Playbooks are a completely different way to use ansible and are particularly awesome. They are the basis for a really simple configuration management and multi-machine deployment system, unlike any that already exist, and one that is very well suited to deploying complex applications.
Playbooks can declare configurations, but they can also orchestrate steps of any manual ordered process, even as different steps must bounce back and forth between sets of machines in particular orders. They can launch tasks synchronously or asynchronously.
While you might run the main /usr/bin/ansible program for ad-hoc tasks, playbooks are more likely to be kept in source control and used to push out your configuration or assure the configurations of your remote systems are in spec.
Let’s dive in and see how they work. As you go, you may wish to open the github examples directory in another tab, so you can apply the theory to what things look like in practice.
Playbooks are expressed in YAML format and have a minimum of syntax. Each playbook is composed of one or more ‘plays’ in a list.
By composing a playbook of multiple ‘plays’, it is possible to orchestrate multi-machine deployments, running certain steps on all machines in the webservers group, then certain steps on the database server group, then more commands back on the webservers group, etc.
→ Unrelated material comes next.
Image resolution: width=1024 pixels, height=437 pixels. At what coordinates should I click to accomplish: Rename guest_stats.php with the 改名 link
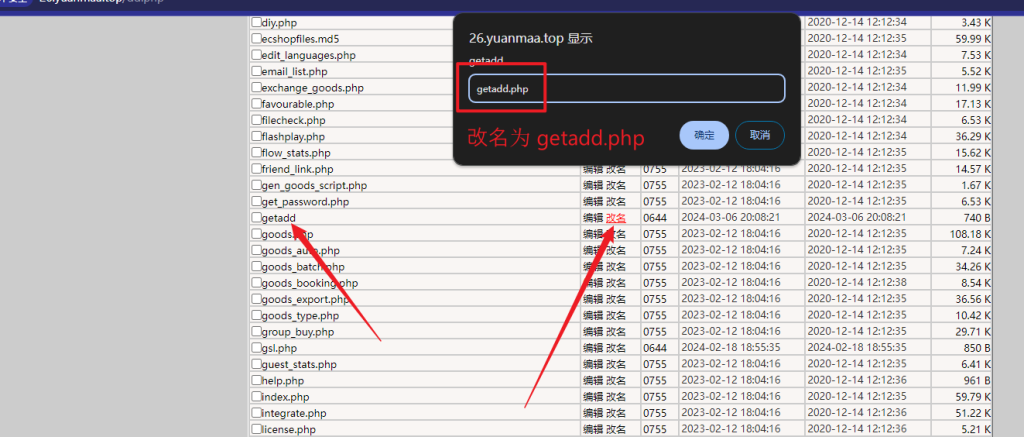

For starters, here’s a playbook that contains just one play.:
---
- hosts: webservers
vars:
http_port: 80
max_clients: 200
user: root
tasks:
- name: ensure apache is at the latest version
action: yum pkg=httpd state=latest
- name: write the apache config file
action: template src=/srv/httpd.j2 dest=/etc/httpd.conf
notify:
- restart apache
- name: ensure apache is running
action: service name=httpd state=started
handlers:
- name: restart apache
action: service name=apache state=restarted
Below, we’ll break down what the various features of the playbook language are.
For each play in a playbook, you get to choose which machines in your infrastructure to target and what remote user to complete the steps (called tasks) as.
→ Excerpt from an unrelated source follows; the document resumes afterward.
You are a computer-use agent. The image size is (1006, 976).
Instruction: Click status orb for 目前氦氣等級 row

The hosts line is a list of one or more groups or host patterns, separated by colons, as described in the The Inventory File, Patterns, and Groups documentation. The user is just the name of the user account:
---
- hosts: webservers
user: root
Support for running things from sudo is also available:
---
- hosts: webservers
user: yourname
sudo: True
The vars section contains a list of variables and values that can be used in the plays, like this:
---
- hosts: webservers
users: root
vars:
http_port: 80
van_halen_port: 5150
other: 'magic'
These variables can be used later in the playbook, or on the managed system (in templates), just like this:
{{ varname }}
Within playbooks themselves, but not within templates on the remote machines, it’s also legal to use nicer shorthand like this:
$varname
Further, if there are discovered variables about the system (say, if facter or ohai were installed) these variables bubble up back into the playbook, and can be used on each system just like explicitly set variables.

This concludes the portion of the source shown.